[Work required] Leaving out the images, please output every entry exactly as it appears.

--- --- ---

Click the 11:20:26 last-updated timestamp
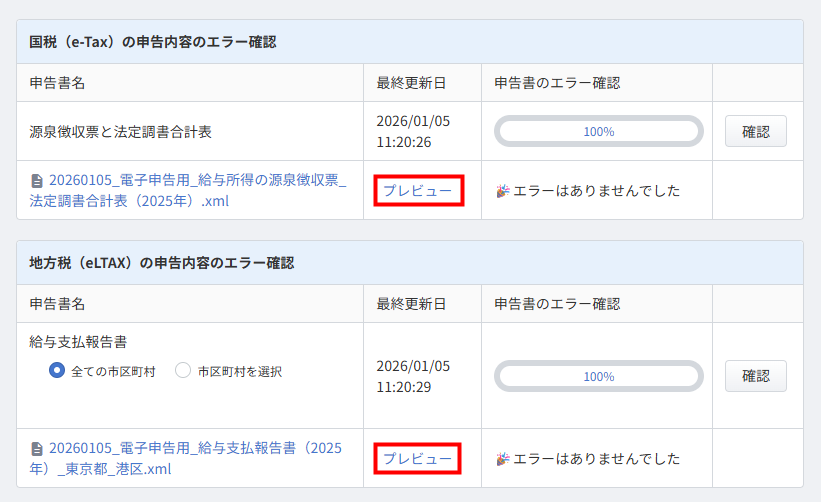The image size is (821, 502). click(x=404, y=142)
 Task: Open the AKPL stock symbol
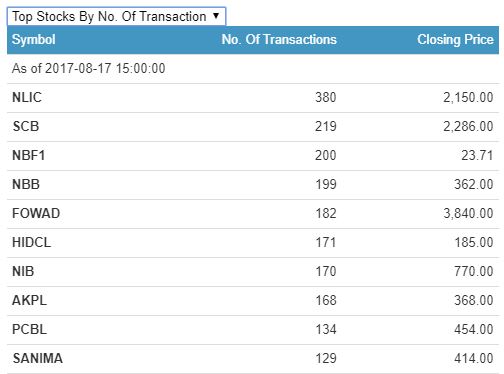click(29, 301)
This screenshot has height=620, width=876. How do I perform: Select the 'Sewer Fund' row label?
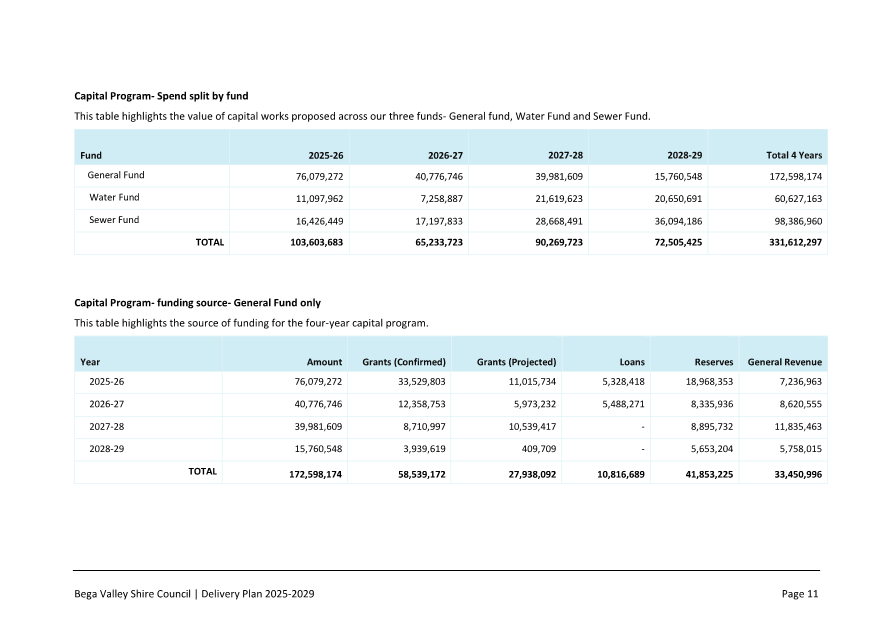114,219
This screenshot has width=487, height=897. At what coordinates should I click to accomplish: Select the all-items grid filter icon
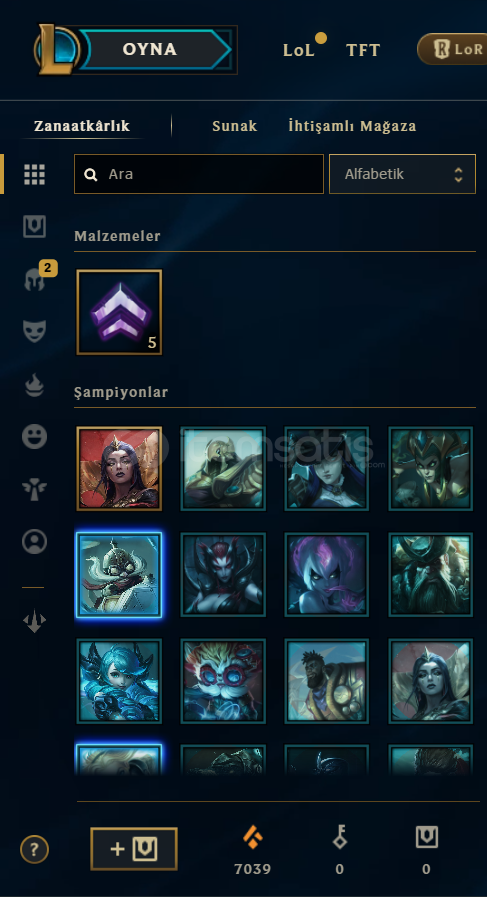tap(34, 174)
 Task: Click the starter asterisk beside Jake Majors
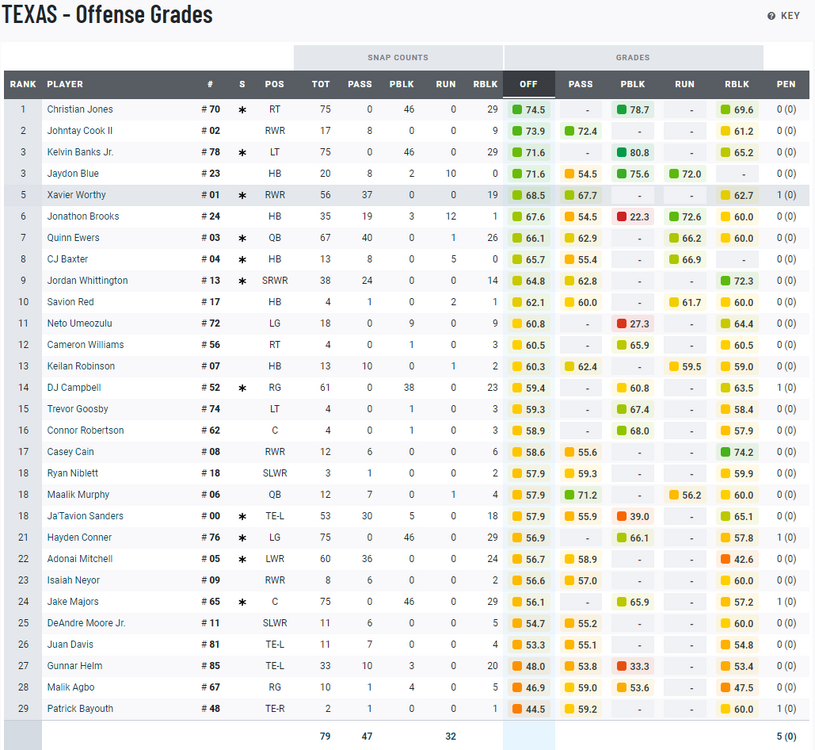(242, 603)
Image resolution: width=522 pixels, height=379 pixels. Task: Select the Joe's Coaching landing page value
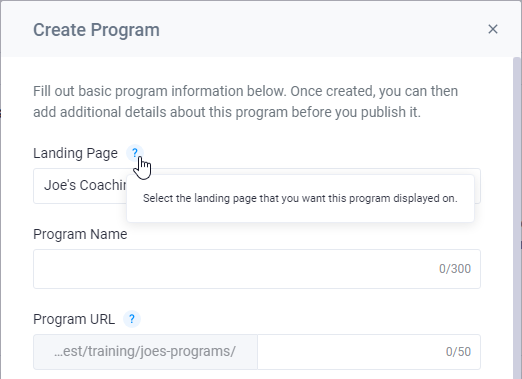click(85, 185)
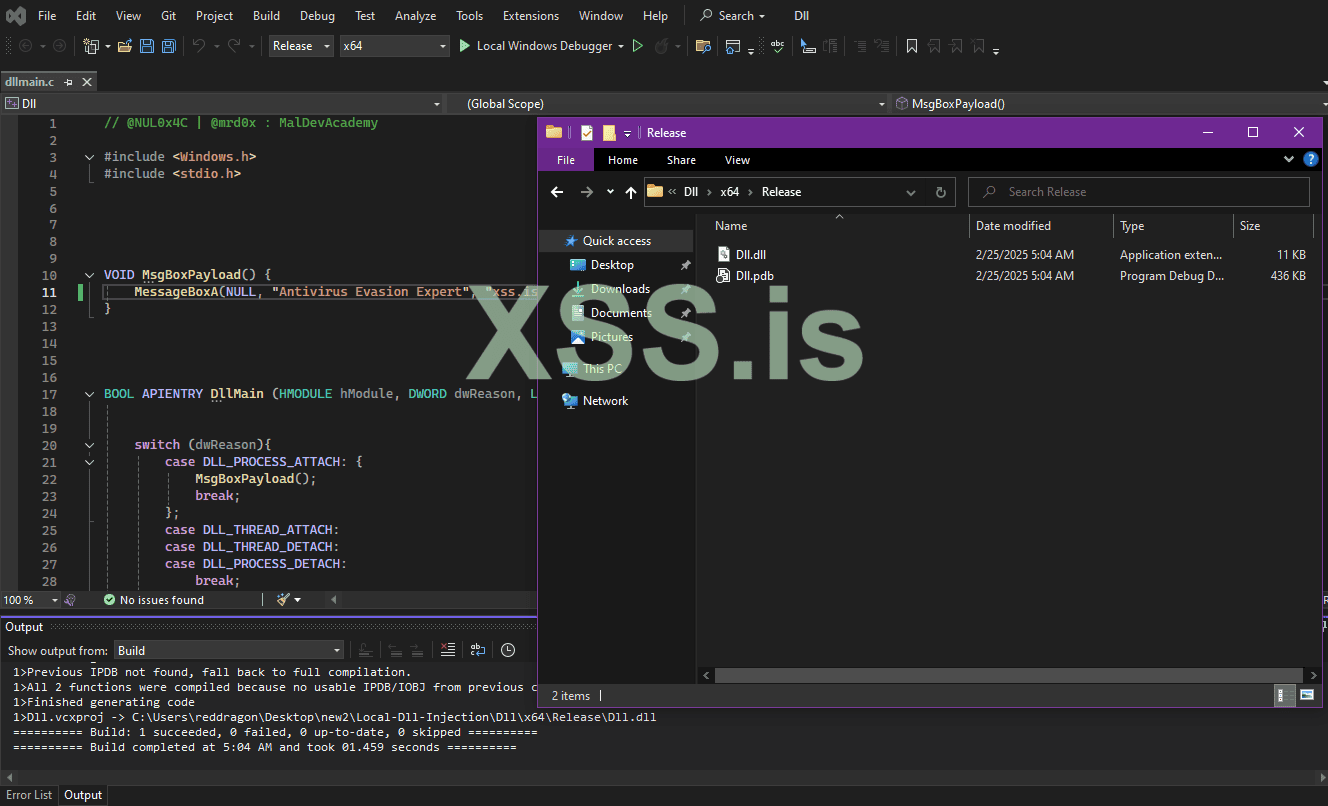Toggle timestamps with the clock icon in Output
This screenshot has width=1328, height=806.
point(508,650)
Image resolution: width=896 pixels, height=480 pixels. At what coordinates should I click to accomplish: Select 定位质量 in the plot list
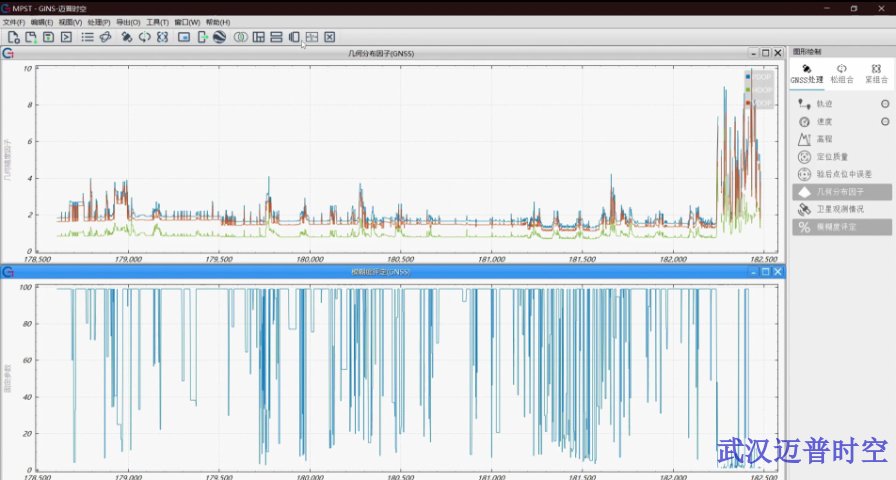tap(831, 157)
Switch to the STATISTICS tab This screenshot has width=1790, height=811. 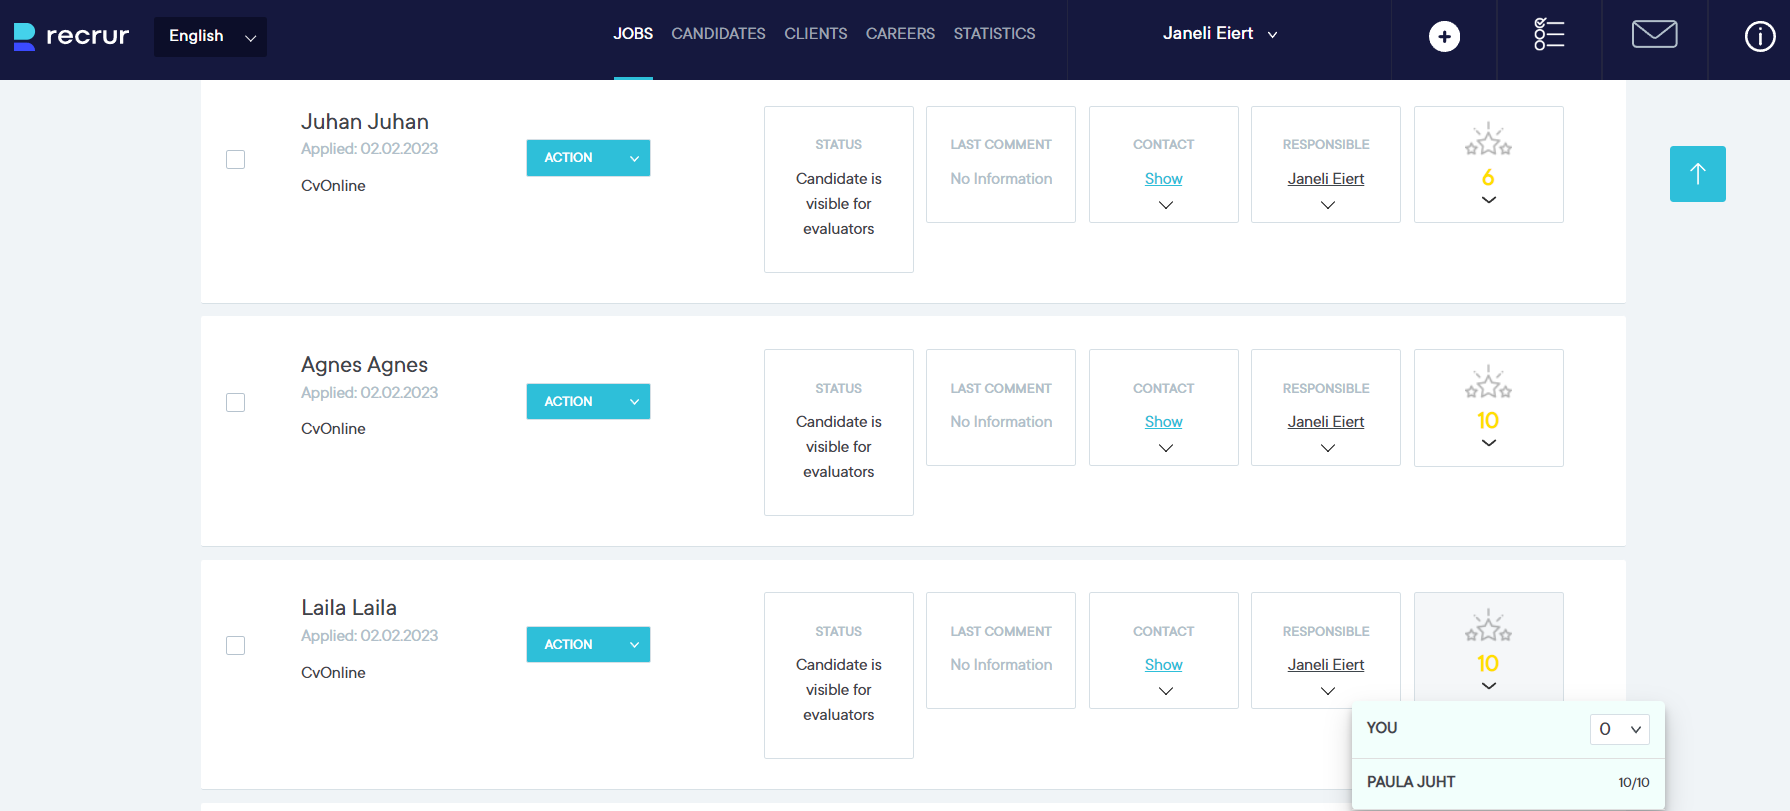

--- --- ---

[The answer]
Click the 11:20:26 last-updated timestamp
The image size is (821, 502). click(x=404, y=142)
 Task: Open the AKPL stock symbol
click(29, 301)
This screenshot has height=620, width=876. How do I perform: Select the 'Sewer Fund' row label?
114,219
This screenshot has width=487, height=897. At what coordinates should I click to accomplish: Select the all-items grid filter icon
tap(34, 174)
 Task: Click the starter asterisk beside Jake Majors
(242, 603)
Image resolution: width=522 pixels, height=379 pixels. Task: Select the Joe's Coaching landing page value
click(85, 185)
Toggle timestamps with the clock icon in Output
This screenshot has width=1328, height=806.
point(508,650)
Image resolution: width=896 pixels, height=480 pixels. At what coordinates should I click to accomplish: Select 定位质量 in the plot list
tap(831, 157)
Switch to the STATISTICS tab This screenshot has width=1790, height=811. 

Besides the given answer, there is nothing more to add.